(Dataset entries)

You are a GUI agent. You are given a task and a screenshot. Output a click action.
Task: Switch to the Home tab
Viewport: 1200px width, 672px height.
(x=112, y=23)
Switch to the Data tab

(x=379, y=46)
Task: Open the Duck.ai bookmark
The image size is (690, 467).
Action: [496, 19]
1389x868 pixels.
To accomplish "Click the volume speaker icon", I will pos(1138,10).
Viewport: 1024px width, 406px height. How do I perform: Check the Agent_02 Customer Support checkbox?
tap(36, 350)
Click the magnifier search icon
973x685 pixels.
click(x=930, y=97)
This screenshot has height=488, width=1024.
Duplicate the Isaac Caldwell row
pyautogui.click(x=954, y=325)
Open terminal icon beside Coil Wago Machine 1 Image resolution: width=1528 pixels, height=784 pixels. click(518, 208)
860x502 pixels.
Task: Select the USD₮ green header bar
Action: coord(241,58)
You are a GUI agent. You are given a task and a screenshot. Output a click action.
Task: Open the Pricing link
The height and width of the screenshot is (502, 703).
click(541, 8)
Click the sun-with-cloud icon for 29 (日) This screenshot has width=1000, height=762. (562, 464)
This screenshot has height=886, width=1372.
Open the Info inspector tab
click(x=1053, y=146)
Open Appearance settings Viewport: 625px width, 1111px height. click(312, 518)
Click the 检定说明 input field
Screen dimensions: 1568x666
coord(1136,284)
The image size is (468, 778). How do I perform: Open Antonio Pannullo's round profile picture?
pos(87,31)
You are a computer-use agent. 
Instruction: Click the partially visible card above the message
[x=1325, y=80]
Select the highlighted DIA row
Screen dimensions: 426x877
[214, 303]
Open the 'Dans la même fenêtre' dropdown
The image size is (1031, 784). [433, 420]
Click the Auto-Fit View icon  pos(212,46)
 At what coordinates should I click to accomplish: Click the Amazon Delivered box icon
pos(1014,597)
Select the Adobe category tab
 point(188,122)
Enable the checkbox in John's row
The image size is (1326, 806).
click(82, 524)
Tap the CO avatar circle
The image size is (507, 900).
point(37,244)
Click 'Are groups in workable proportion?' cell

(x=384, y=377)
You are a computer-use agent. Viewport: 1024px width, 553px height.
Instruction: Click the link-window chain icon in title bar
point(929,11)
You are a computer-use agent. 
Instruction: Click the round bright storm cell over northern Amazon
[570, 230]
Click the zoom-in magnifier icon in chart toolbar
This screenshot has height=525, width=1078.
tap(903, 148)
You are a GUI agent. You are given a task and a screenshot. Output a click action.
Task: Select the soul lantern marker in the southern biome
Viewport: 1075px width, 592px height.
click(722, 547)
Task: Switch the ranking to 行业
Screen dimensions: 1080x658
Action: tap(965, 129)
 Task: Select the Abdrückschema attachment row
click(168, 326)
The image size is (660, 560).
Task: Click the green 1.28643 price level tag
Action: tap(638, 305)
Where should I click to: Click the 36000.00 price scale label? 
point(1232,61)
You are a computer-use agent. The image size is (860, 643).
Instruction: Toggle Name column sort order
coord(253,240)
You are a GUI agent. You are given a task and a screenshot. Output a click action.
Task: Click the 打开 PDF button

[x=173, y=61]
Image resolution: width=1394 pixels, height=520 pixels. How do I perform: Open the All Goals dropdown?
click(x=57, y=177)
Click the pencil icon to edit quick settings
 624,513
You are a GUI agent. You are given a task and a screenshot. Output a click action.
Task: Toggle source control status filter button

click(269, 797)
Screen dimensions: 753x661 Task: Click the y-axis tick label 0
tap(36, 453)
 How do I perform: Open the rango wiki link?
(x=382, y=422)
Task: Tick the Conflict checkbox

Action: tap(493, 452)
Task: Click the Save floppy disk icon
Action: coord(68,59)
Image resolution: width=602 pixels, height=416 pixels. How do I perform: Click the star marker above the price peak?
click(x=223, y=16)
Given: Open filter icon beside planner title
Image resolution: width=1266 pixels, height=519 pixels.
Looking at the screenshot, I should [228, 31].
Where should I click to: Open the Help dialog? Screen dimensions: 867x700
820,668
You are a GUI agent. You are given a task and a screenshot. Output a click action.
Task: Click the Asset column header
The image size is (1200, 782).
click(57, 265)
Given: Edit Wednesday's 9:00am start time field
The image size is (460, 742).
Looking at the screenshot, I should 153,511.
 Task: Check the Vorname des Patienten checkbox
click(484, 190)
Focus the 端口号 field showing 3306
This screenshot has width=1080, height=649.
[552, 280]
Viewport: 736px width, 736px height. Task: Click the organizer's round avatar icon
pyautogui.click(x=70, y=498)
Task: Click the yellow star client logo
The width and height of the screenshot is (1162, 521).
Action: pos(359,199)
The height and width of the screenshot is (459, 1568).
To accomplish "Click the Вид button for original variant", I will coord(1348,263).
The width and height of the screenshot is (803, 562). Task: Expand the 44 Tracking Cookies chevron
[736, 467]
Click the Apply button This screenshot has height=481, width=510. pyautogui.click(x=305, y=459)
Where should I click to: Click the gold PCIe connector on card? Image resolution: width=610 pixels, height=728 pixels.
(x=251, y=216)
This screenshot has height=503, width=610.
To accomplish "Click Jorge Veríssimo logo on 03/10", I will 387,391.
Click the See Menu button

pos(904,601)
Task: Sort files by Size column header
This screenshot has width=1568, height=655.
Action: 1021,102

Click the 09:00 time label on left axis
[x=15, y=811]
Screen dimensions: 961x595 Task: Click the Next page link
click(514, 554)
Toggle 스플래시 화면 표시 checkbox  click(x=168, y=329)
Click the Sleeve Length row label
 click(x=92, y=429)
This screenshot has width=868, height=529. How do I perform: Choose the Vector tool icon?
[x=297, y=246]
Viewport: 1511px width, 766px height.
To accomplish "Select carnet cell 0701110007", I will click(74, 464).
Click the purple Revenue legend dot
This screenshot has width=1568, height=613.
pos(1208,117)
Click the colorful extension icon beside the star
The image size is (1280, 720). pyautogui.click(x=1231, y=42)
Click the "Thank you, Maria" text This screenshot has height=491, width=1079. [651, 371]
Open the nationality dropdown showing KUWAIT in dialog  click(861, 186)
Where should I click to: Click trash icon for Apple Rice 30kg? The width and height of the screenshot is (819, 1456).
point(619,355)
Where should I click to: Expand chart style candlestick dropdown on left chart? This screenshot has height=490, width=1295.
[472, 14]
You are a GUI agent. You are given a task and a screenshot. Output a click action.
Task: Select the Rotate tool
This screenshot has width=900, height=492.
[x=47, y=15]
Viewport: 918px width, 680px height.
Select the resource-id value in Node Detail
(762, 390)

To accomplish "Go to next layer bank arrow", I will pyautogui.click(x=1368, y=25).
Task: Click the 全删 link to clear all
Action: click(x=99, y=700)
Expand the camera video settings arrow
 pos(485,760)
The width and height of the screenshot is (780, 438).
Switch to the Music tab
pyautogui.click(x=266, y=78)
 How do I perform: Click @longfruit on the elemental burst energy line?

### WHAT YOU ARE ASKED TO DO
Your answer should be each line of the data that contains the word "computer", copied as it stands.

### TASK ANSWER
You are a computer-use agent. 
You are a computer-use agent. Viewport: 1024px width, 553px height.
You are a computer-use agent. 
You are a computer-use agent. The image size is (860, 643).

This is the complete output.